Example of the .env file:
INSPECT_EVAL_MODEL=openai/gpt-3.5-turbo-16k
You can also use the -T
tag to define input values for the evaluation. For example:
inspect eval niah.py --model openai/gpt-3.5-turbo -T n_needles=20
Configuration Variables
Here are the configuration variables used in the NIAH evaluation, along with their default values and types:
Variable | Type | Default Value | Description |
---|---|---|---|
min_context |
int |
10000 |
Minimum context length to evaluate. |
max_context |
int |
120000 |
Maximum context length to evaluate. |
n_contexts |
int |
15 |
The number of contexts to evaluate. |
n_positions |
int |
15 |
The number of positions to evaluate for a given context length. |
start_buffer |
int |
0 |
Buffer at the top of the context to avoid placing needles. (Example: If start_buffer is 100 , then the first needle position would aim to be at the 100th token in the context.) |
end_buffer |
int |
0 |
Buffer at the bottom of the context to avoid placing needles. (Example: For a context length of 1000 , if end_buffer is 100 , then the final needle position would aim to be at the 900th token in the context.) |
n_needles |
int |
1 |
The number of needles to sample. |
sample_method |
str |
"fixed" |
Method for sampling the needles. |
fixed_index |
int |
0 |
The index of the needle to use when sample_method is set to "fixed" . |
n_runs |
int |
1 |
The number of runs for the evaluation. |
Scoring Metric
This benchmark uses a modified version of model_graded_qa()
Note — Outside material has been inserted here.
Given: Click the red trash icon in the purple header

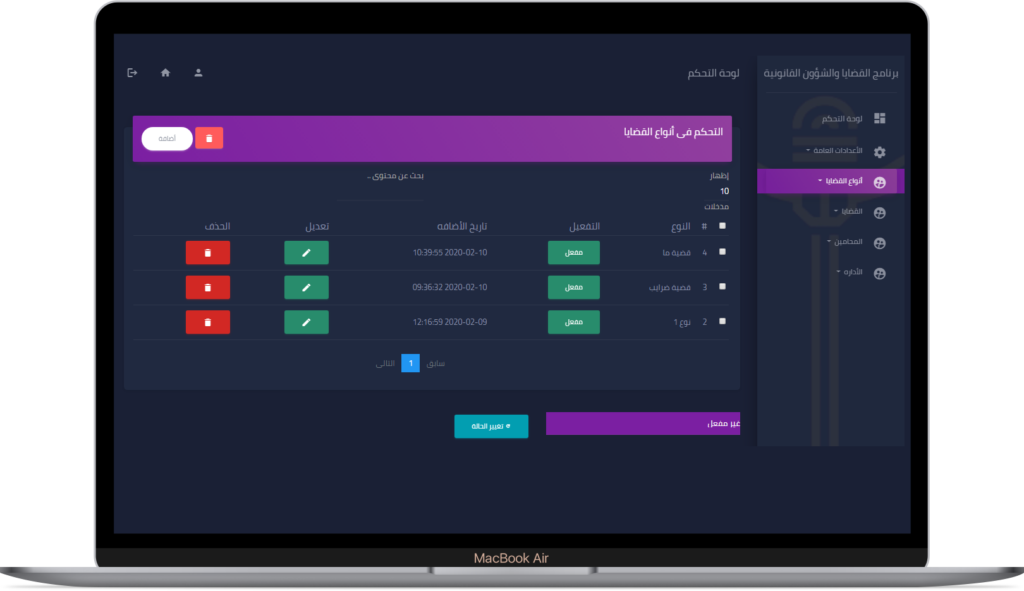Looking at the screenshot, I should pyautogui.click(x=209, y=139).
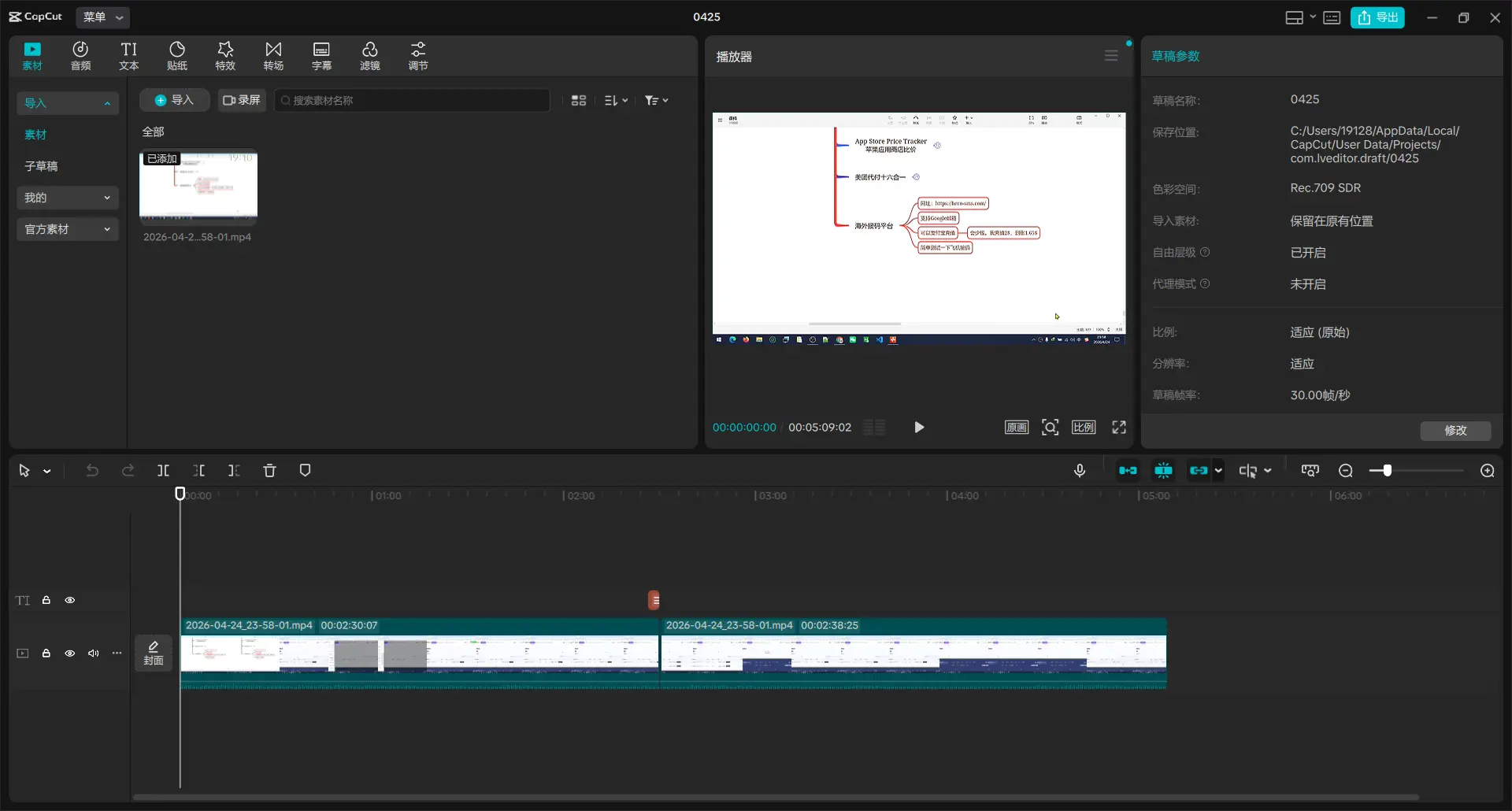Click the delete trash icon in timeline toolbar
Image resolution: width=1512 pixels, height=811 pixels.
[269, 471]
that allows for the scorer call to only include the question related to the needle, rather than passing the original prompt during the benchmark task. This is to avoid the model having to handle long context inputs during the scoring.
The scoring criteria is taken from Greg Kramradt’s implementation and is shown below:
Score 1: The answer is completely unrelated to the reference.
Score 3: The answer has minor relevance but does not align with the reference.
Score 5: The answer has moderate relevance but contains inaccuracies.
Score 7: The answer aligns with the reference but has minor omissions.
Score 10: The answer is completely accurate and aligns perfectly with the reference.
Dataset
The dataset used for the evaluation is read from OpenCompass, and the specific dataset is generated based on the values defined in the configuration.
Dataset Construction
The final dataset used by the NIAH evaluation is generated using the OpenCompass dataset and the configuration variables by following the series of steps summarised below.
Model Encoding: An encoder for the specified model is created using the tiktoken library, which facilitates tokenisation for text processing.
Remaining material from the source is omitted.